**Given problem**
Rewrite the stretch of records from the line containing "The image size" through the end of the records as a numbered list, skipping blank lines. Leave the pictures out of your answer.

Data on locating visible targets:
===

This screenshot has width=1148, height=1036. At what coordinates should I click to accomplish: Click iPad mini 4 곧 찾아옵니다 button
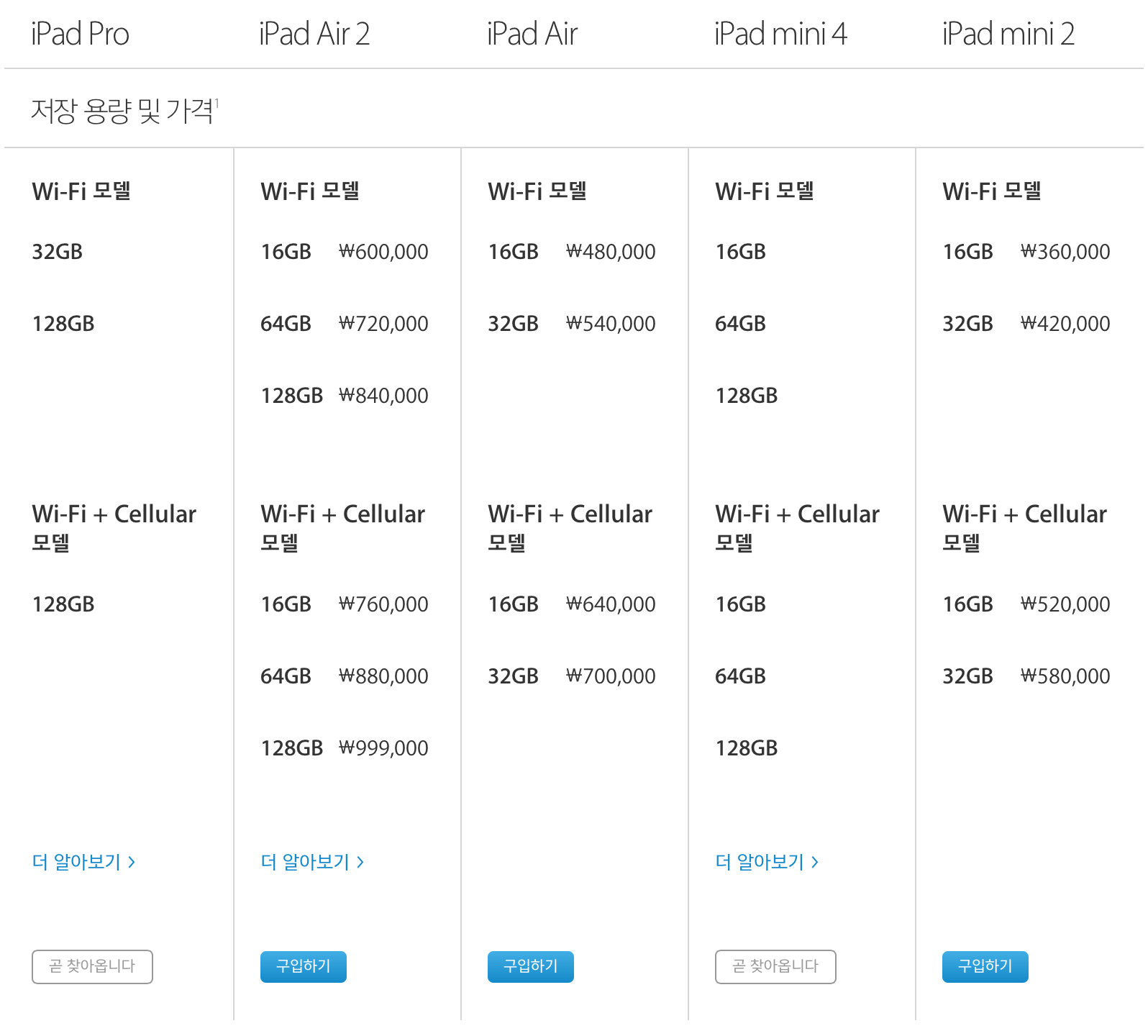coord(775,966)
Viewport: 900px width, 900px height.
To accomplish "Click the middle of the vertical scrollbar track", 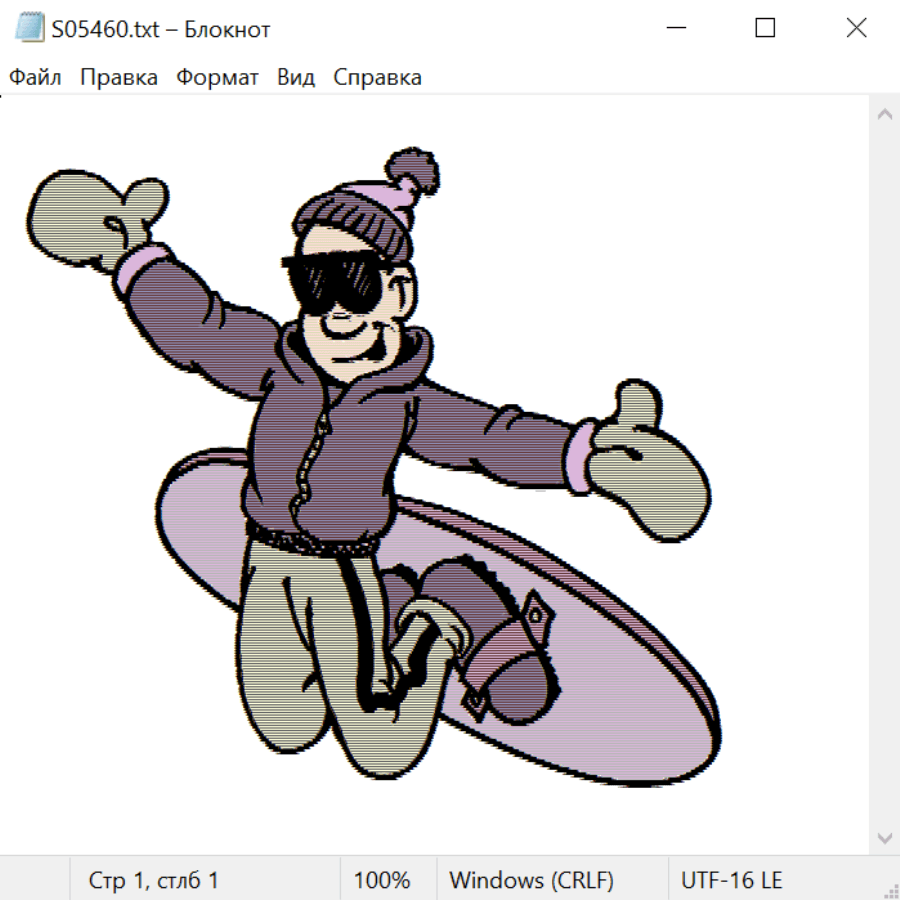I will [884, 475].
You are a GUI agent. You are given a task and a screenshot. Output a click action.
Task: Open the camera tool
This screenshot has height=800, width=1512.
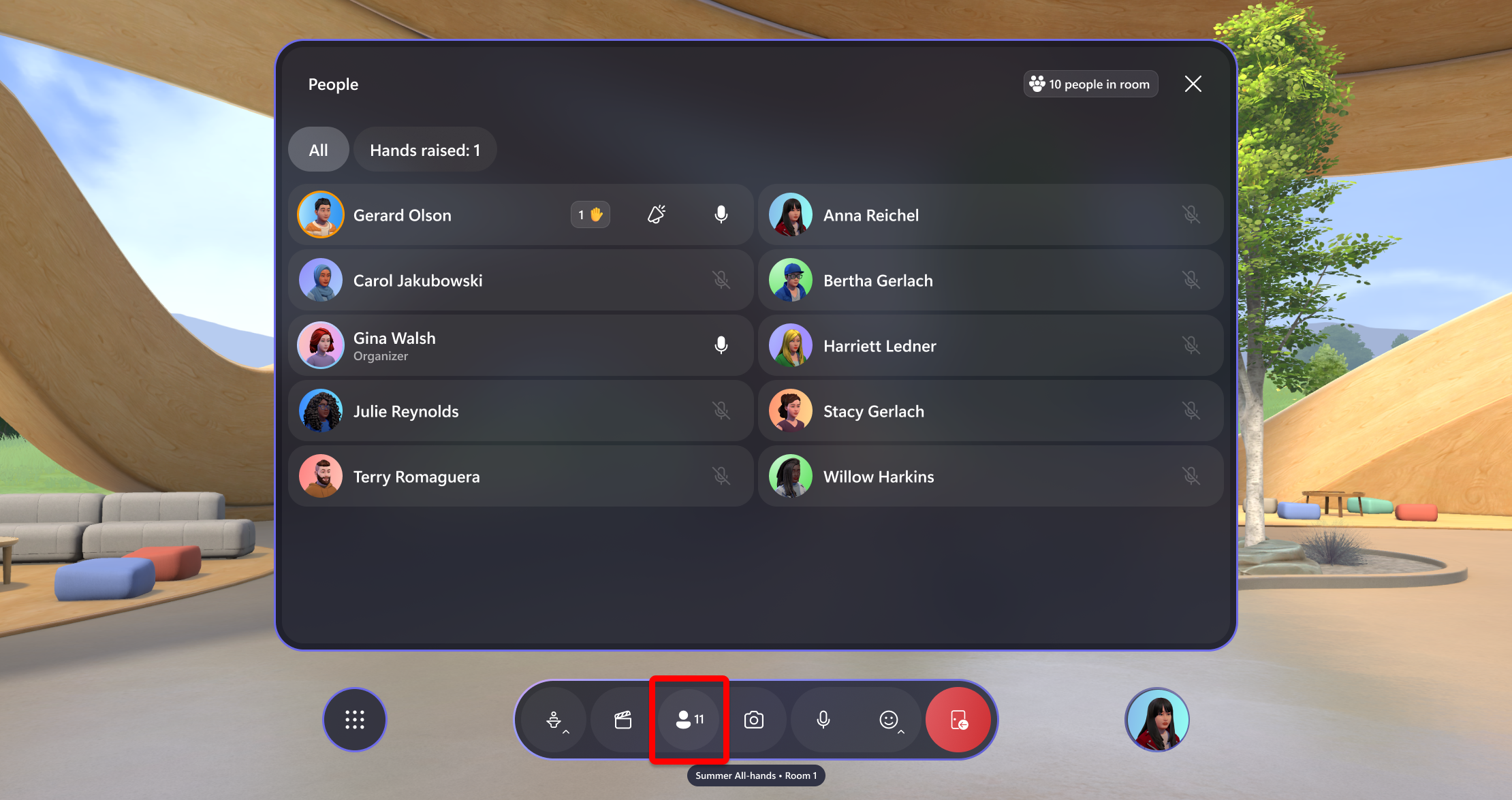[x=757, y=720]
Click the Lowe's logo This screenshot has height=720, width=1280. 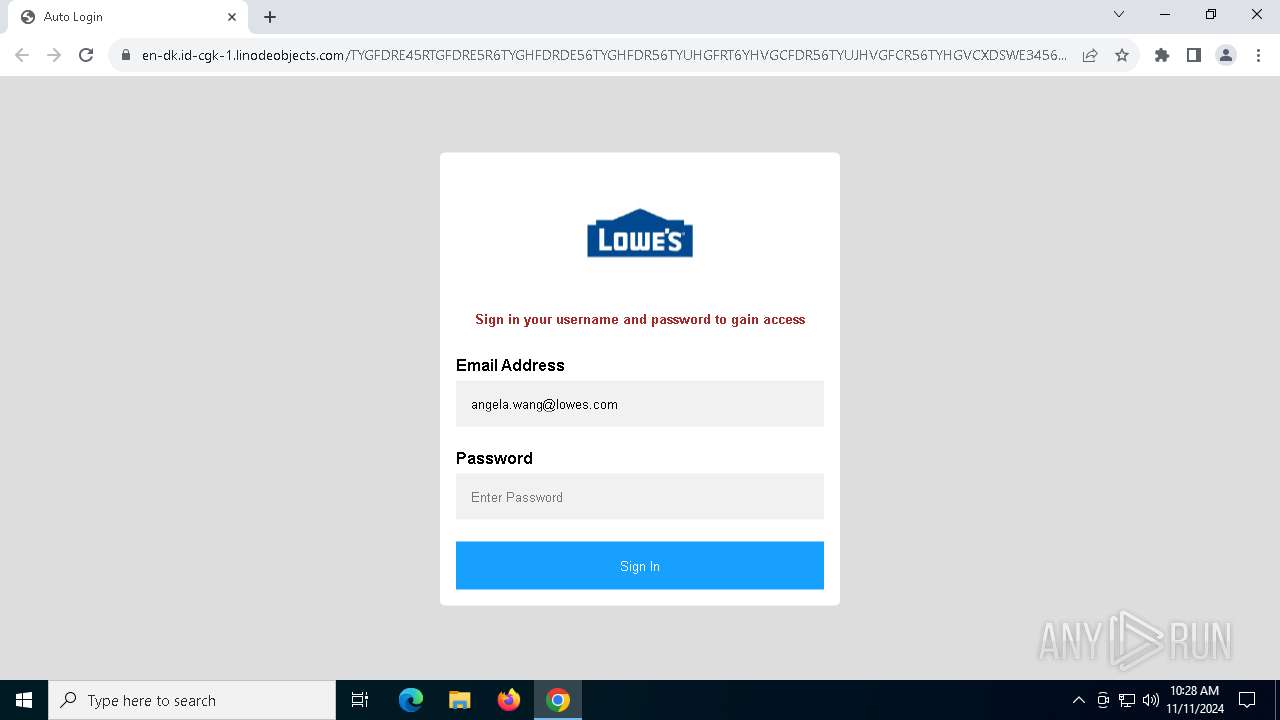point(640,233)
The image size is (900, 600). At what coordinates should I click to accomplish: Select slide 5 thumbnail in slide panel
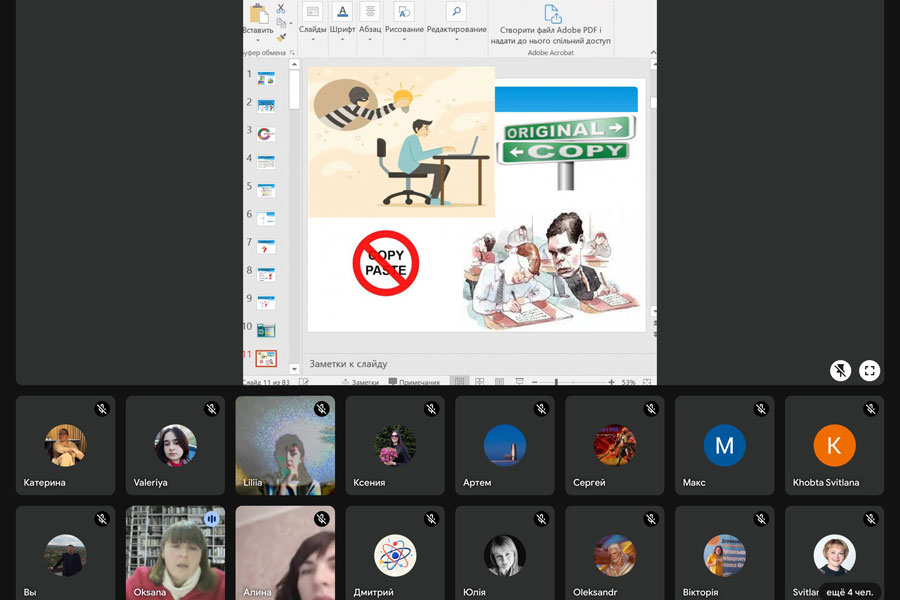[266, 189]
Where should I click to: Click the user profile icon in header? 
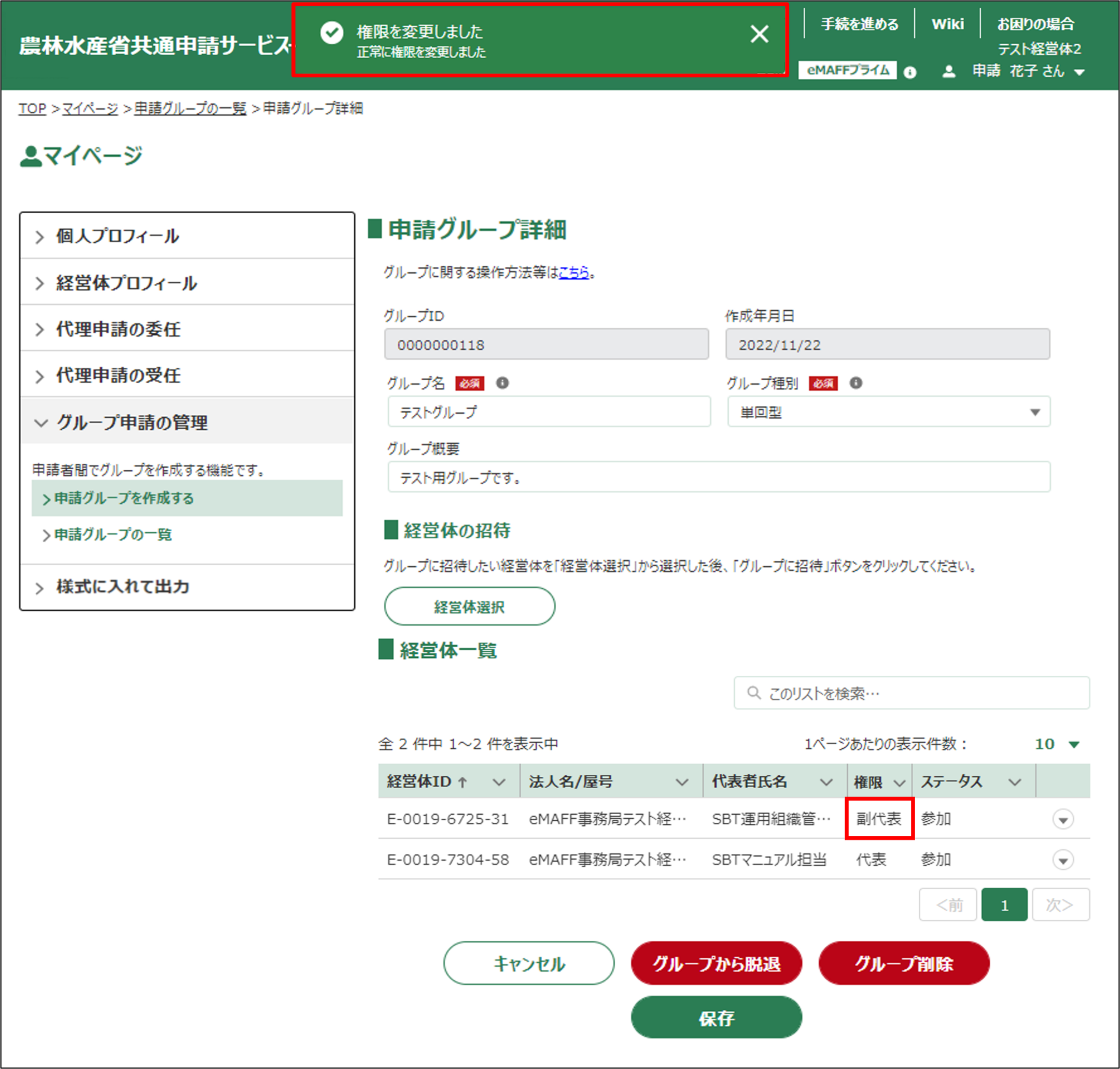coord(949,72)
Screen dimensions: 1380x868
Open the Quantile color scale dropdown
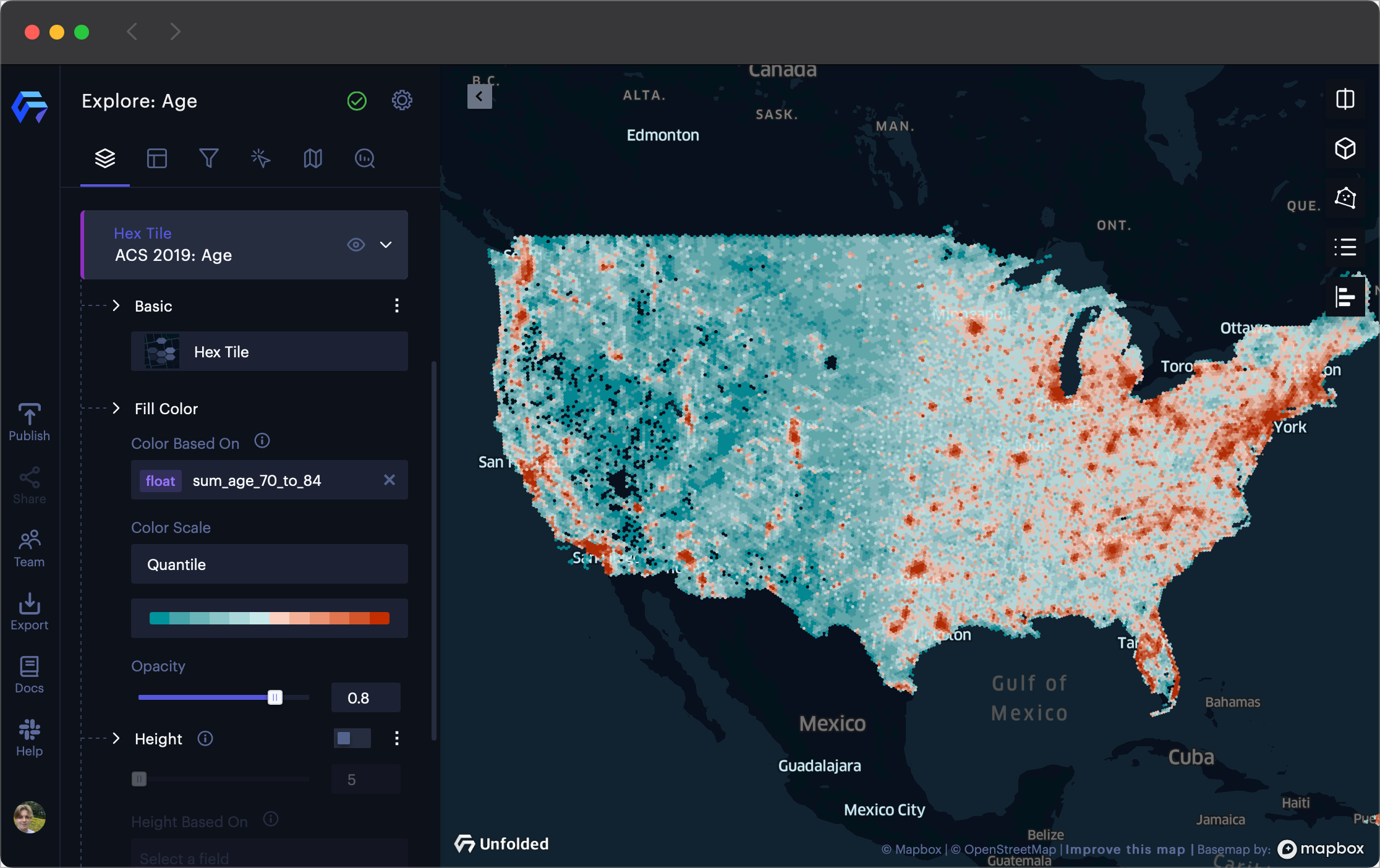pos(269,564)
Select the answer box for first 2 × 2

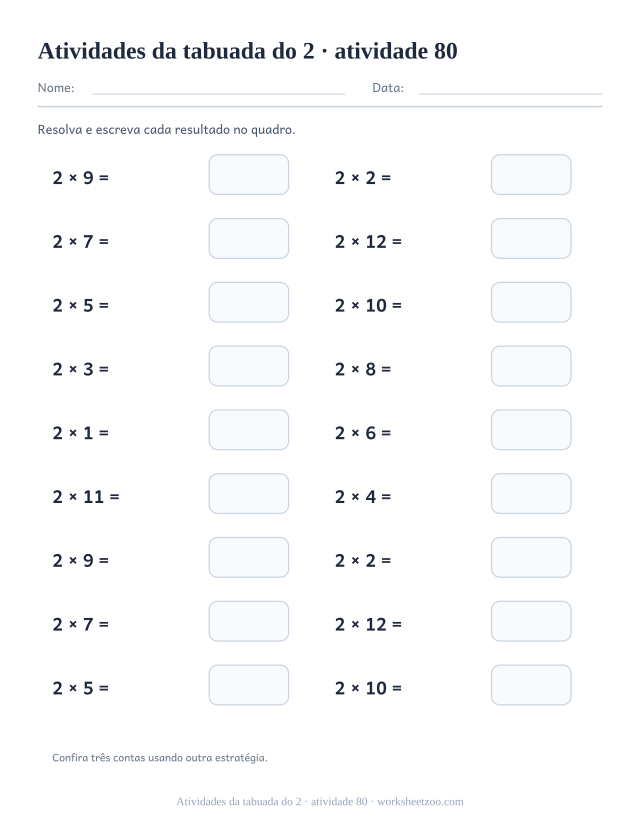(x=531, y=175)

===

**Exercise output**
1. The image size is (900, 600). At what coordinates should I click to accomplish: Select slide 5 thumbnail in slide panel
2. [266, 189]
3. Where should I click to: Click the user profile icon in header? 
4. coord(949,72)
5. Screen dimensions: 1380x868
6. Open the Quantile color scale dropdown
7. pos(269,564)
8. Select the answer box for first 2 × 2
9. (x=531, y=175)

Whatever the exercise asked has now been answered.